Le porte-parole du HCDH: L’interdiction du burkini alimente l’intégrisme religieux

L’interdiction du burkini (combinaison de bain couvrant le corps), par certaines villes de France, ne fait qu’alimenter l’intégrisme religieux et la stigmatisation des Musulmans en France, a déclaré, mardi, le porte-parole du Haut-Commissariat des Nations unies aux droits de l’Homme, Rupert Colville.

Colville a appelé à lever immédiatement cette interdiction, la qualifiant de «discriminatoire», «honteuse» et «humiliante». Il a également salué la suspension par le Conseil d’Etat de l’arrêté anti-burkini émis par la ville de Villeneuve-Loubet.

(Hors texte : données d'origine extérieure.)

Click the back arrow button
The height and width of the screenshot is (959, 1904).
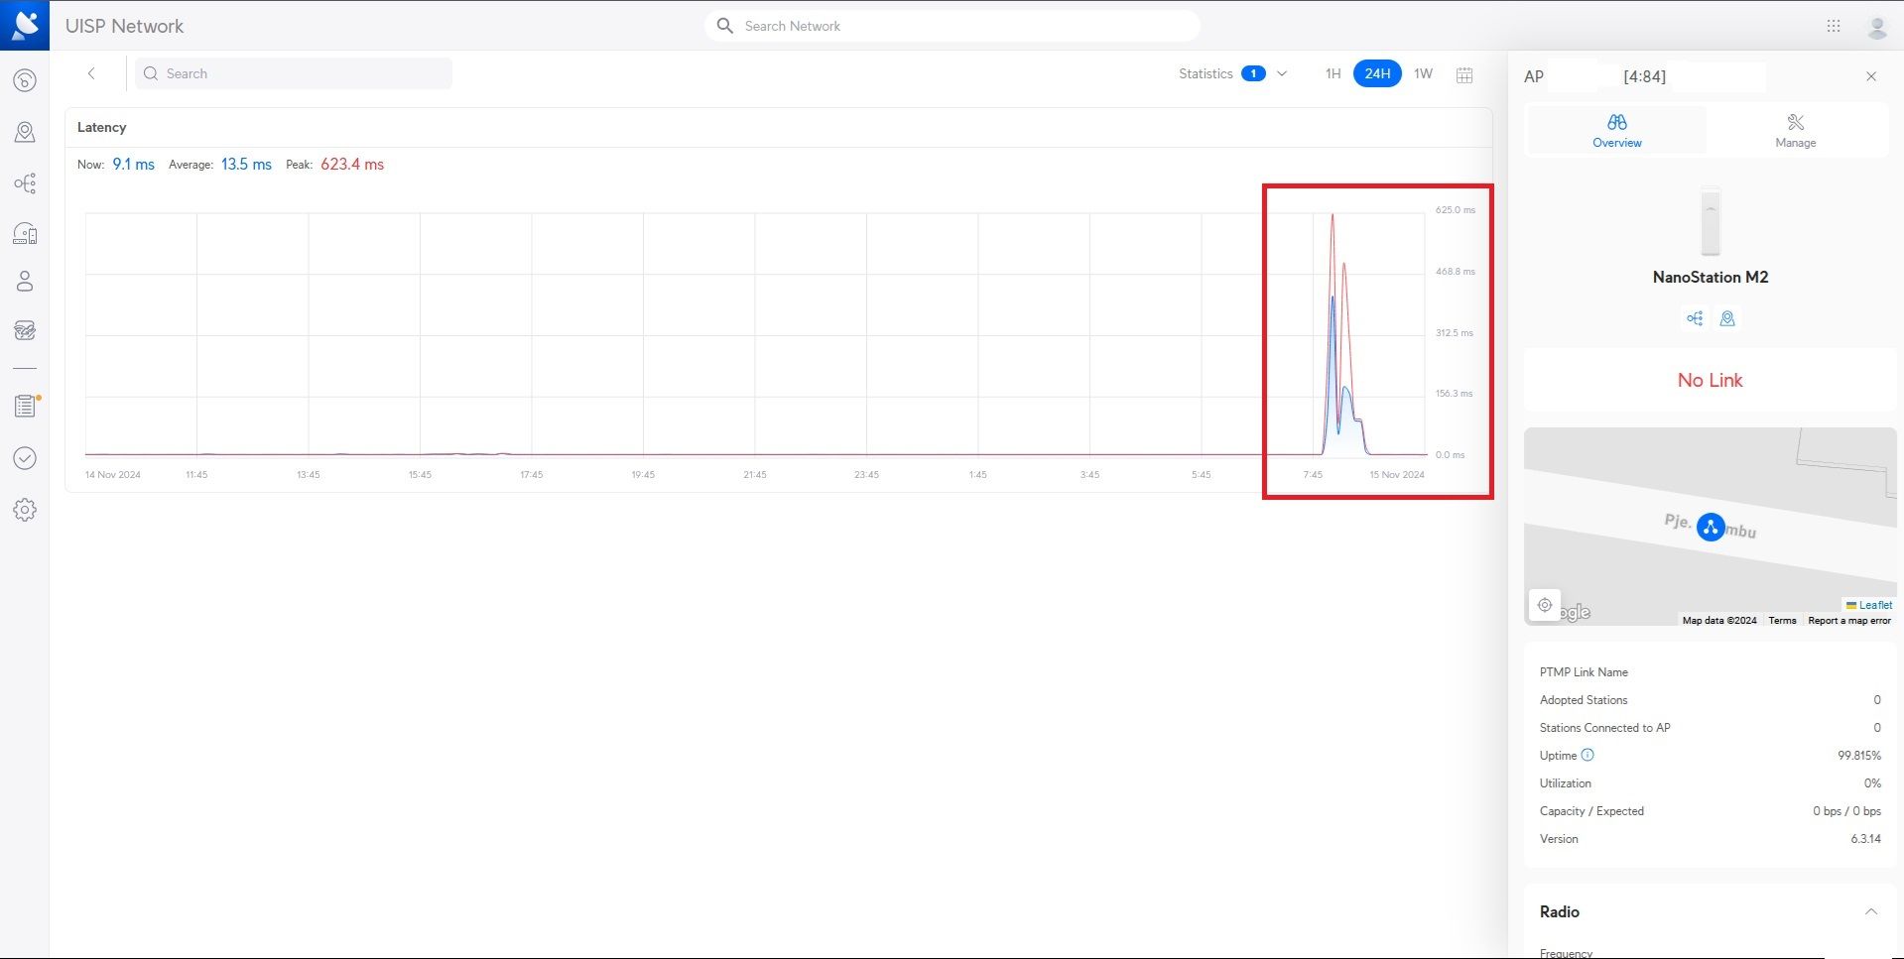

Le responsable onusien a invité les autres villes et communes françaises à respecter cette décision de la Cour, indiquant que la liberté de se vêtir ne doit être soumise à aucune restriction, sous prétexte religieux, sauf dans le cas où elle présente un danger d’ordre sécuritaire, morale ou hygiénique.

Colville a ajouté que l’interdiction du port du burkini sur les plages n’améliore pas la sécurité, mais, au contraire, elle stigmatise les personnes de confession musulmane, en particulier les femmes.

Environ vingt mairies, notamment en Côtes d’Azur, dans le Sud-est de la France, ont interdit le burkini, sous prétexte qu’il s’agit d’un vêtement communautariste ne respectant pas la laïcité de l’Etat.